▸ PROVIDED INFORMATION:
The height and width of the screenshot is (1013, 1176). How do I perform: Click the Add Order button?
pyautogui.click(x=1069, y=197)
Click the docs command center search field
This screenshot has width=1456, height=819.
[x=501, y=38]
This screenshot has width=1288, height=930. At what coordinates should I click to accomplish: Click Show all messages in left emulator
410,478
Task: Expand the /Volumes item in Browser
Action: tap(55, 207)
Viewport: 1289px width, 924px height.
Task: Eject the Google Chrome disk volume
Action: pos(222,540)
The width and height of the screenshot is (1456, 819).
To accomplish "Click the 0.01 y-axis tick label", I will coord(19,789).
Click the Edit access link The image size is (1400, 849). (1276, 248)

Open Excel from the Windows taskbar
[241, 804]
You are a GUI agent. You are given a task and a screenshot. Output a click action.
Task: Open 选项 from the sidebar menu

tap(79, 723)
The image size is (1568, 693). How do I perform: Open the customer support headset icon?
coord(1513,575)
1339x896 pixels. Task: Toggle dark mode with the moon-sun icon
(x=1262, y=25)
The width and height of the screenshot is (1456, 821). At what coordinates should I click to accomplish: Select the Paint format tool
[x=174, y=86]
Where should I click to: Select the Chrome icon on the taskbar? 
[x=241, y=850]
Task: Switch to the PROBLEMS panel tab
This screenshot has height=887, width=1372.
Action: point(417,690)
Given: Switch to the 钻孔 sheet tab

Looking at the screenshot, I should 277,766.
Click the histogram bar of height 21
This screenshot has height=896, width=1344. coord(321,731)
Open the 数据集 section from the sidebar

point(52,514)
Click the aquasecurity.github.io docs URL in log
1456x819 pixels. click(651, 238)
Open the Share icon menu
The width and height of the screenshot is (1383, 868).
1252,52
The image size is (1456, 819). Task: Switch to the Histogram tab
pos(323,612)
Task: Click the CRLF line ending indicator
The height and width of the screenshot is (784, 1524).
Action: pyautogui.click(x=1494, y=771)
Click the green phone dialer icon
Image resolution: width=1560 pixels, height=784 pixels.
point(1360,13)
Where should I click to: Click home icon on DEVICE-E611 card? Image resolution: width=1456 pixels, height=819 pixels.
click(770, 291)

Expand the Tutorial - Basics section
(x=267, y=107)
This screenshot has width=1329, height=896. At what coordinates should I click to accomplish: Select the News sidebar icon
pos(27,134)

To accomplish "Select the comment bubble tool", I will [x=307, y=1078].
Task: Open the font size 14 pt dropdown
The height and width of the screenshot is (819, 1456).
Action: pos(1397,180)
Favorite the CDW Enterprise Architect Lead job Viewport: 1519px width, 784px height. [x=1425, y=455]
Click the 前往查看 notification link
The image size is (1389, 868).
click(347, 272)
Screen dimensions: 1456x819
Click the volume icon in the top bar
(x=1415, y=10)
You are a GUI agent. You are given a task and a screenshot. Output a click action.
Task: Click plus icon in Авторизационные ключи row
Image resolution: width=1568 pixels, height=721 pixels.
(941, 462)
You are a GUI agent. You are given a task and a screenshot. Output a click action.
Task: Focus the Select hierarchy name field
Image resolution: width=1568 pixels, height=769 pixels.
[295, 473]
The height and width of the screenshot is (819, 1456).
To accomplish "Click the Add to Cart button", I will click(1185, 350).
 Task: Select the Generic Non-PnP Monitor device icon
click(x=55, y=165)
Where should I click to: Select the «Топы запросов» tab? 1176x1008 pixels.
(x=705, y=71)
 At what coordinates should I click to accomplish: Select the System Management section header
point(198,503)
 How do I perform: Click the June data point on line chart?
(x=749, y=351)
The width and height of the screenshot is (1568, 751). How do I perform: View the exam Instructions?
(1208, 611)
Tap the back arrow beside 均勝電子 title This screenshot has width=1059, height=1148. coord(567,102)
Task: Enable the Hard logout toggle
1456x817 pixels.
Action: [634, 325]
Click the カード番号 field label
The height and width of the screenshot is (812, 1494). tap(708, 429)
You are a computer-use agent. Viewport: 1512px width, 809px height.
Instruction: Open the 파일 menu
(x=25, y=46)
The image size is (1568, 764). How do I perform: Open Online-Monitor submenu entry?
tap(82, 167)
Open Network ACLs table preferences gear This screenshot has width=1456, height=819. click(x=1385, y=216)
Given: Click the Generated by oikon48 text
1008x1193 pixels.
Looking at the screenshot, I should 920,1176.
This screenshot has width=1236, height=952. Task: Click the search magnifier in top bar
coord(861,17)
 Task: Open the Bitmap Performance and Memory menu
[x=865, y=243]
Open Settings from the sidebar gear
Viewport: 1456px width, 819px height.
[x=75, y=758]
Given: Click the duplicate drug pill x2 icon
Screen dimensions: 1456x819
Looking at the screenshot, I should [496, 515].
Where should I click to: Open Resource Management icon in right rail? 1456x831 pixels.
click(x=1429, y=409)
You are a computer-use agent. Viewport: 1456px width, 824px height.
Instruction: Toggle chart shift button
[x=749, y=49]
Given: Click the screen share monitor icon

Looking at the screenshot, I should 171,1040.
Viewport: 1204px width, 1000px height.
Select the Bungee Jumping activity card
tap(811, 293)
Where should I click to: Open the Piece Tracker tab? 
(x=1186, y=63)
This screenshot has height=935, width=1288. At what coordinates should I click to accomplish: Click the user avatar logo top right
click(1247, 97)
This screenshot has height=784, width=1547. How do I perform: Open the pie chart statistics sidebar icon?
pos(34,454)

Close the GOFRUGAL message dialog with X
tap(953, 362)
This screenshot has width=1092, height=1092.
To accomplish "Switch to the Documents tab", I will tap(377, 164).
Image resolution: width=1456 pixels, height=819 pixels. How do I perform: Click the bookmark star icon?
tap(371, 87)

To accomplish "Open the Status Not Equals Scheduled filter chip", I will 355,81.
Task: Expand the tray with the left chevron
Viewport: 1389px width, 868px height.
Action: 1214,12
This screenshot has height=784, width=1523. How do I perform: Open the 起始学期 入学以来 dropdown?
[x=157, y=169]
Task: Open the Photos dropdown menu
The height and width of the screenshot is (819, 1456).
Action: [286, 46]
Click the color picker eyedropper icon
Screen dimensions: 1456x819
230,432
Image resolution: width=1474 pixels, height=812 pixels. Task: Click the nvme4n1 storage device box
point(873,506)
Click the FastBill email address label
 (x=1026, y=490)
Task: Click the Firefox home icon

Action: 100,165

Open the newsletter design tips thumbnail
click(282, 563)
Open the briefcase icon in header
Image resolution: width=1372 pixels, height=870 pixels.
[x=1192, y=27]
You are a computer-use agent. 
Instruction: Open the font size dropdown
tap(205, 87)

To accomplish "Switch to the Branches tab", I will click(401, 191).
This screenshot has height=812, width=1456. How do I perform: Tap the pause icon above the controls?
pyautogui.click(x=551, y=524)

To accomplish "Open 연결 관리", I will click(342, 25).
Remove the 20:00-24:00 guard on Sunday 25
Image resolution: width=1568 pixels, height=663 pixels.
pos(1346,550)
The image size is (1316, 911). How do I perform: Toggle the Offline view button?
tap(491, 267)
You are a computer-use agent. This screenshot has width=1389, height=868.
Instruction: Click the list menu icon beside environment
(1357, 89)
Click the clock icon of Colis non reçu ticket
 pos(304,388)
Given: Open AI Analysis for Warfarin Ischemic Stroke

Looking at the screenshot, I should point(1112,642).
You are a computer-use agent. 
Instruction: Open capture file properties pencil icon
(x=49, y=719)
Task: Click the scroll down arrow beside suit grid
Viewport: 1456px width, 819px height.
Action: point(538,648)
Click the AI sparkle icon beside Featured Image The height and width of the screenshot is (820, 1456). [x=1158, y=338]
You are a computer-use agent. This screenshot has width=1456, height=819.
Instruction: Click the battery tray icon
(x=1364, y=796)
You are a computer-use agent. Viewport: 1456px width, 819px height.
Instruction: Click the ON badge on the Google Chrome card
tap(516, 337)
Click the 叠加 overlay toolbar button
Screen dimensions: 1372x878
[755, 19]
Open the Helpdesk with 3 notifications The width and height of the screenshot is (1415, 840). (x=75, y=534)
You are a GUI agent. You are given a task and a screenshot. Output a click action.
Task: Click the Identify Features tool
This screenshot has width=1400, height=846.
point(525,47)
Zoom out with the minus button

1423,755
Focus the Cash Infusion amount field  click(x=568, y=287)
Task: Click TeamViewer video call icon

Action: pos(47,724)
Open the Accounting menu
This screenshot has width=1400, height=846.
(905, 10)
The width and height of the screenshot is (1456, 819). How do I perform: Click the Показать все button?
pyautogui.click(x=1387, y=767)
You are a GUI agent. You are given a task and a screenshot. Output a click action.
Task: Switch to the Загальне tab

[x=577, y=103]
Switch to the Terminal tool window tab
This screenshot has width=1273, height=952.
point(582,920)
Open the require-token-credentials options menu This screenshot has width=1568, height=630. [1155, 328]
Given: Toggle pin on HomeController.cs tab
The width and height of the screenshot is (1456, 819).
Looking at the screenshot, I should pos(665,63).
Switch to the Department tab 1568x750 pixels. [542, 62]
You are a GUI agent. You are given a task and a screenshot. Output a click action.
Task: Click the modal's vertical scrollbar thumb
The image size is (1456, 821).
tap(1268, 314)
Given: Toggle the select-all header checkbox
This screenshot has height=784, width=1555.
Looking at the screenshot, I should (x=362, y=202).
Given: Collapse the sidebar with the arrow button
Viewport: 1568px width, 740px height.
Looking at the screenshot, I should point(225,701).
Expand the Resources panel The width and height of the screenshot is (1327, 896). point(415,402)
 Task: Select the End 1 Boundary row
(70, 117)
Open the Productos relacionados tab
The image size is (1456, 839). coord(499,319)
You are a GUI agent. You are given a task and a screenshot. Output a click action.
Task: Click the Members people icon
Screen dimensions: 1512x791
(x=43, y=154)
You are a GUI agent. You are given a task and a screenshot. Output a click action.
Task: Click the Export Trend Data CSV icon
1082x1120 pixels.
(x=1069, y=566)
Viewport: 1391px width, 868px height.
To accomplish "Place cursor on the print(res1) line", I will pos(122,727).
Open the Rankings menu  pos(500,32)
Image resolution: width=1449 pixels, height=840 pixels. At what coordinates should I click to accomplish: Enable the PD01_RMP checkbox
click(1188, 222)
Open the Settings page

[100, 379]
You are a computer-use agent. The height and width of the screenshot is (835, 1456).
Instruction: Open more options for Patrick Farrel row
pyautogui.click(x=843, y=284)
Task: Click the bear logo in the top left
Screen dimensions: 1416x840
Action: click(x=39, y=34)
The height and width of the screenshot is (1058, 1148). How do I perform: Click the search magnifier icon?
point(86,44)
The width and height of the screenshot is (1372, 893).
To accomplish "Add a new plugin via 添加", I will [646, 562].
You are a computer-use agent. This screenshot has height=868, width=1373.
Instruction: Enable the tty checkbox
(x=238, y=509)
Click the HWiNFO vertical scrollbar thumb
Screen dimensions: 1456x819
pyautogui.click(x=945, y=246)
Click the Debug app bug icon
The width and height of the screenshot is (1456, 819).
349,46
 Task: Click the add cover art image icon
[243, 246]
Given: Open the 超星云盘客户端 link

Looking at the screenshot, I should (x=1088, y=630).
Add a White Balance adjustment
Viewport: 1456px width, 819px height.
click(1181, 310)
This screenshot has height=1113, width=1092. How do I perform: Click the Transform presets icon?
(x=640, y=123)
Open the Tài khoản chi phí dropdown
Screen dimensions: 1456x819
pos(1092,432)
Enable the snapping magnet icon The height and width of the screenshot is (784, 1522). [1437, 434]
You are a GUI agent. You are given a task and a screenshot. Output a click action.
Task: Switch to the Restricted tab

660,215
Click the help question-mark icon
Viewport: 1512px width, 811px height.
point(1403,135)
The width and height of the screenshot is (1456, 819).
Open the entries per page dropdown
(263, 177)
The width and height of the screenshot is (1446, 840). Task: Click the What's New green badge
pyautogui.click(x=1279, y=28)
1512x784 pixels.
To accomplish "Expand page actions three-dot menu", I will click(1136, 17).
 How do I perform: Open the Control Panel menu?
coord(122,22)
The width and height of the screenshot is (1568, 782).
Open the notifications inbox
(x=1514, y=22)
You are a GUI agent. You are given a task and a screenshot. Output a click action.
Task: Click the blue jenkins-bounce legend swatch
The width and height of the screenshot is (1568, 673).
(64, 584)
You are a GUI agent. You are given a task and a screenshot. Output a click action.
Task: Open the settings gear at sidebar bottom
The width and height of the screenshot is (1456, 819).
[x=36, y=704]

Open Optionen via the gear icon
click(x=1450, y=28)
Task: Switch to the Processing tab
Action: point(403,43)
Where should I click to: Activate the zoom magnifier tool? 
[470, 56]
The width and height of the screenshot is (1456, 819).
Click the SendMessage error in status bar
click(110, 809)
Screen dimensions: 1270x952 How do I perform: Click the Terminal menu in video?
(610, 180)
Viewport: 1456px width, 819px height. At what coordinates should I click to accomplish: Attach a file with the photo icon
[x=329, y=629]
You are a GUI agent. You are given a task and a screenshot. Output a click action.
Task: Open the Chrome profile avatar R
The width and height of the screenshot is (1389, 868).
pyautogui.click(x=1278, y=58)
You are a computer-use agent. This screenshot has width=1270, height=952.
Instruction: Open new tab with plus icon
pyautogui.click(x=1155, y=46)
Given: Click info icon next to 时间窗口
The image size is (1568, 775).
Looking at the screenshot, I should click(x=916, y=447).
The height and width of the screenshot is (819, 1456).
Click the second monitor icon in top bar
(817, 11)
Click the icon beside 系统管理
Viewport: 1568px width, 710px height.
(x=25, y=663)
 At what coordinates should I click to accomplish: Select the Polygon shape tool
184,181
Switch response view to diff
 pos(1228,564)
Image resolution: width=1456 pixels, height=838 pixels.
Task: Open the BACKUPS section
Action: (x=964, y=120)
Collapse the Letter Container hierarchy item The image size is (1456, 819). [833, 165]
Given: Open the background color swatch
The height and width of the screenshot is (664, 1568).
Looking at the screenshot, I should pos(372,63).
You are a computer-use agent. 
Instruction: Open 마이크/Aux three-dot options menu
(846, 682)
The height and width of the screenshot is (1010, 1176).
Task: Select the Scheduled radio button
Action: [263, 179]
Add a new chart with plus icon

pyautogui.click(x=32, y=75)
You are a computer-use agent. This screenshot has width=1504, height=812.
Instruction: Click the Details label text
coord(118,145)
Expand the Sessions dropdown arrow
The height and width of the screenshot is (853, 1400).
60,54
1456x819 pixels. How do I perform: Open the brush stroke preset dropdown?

▸ WORK TASK: Restate word for word the lines above, beginning at the first one and ending at the line that carries "Task: Click the CRLF line ending indicator".

▸ EXPECTED ANSWER:
The height and width of the screenshot is (1013, 1176). How do I perform: Click the Add Order button?
pyautogui.click(x=1069, y=197)
Click the docs command center search field
This screenshot has width=1456, height=819.
[x=501, y=38]
This screenshot has width=1288, height=930. At what coordinates should I click to accomplish: Click Show all messages in left emulator
410,478
Task: Expand the /Volumes item in Browser
Action: tap(55, 207)
Viewport: 1289px width, 924px height.
Task: Eject the Google Chrome disk volume
Action: pos(222,540)
The width and height of the screenshot is (1456, 819).
To accomplish "Click the 0.01 y-axis tick label", I will coord(19,789).
Click the Edit access link The image size is (1400, 849). (1276, 248)

Open Excel from the Windows taskbar
[241, 804]
You are a GUI agent. You are given a task and a screenshot. Output a click action.
Task: Open 选项 from the sidebar menu

tap(79, 723)
The image size is (1568, 693). How do I perform: Open the customer support headset icon?
coord(1513,575)
1339x896 pixels. Task: Toggle dark mode with the moon-sun icon
(x=1262, y=25)
The width and height of the screenshot is (1456, 821). At what coordinates should I click to accomplish: Select the Paint format tool
[x=174, y=86]
Where should I click to: Select the Chrome icon on the taskbar? 
[x=241, y=850]
Task: Switch to the PROBLEMS panel tab
This screenshot has height=887, width=1372.
Action: point(417,690)
Given: Switch to the 钻孔 sheet tab

Looking at the screenshot, I should 277,766.
Click the histogram bar of height 21
This screenshot has height=896, width=1344. coord(321,731)
Open the 数据集 section from the sidebar

point(52,514)
Click the aquasecurity.github.io docs URL in log
1456x819 pixels. click(651, 238)
Open the Share icon menu
The width and height of the screenshot is (1383, 868).
1252,52
The image size is (1456, 819). Task: Switch to the Histogram tab
pos(323,612)
Task: Click the CRLF line ending indicator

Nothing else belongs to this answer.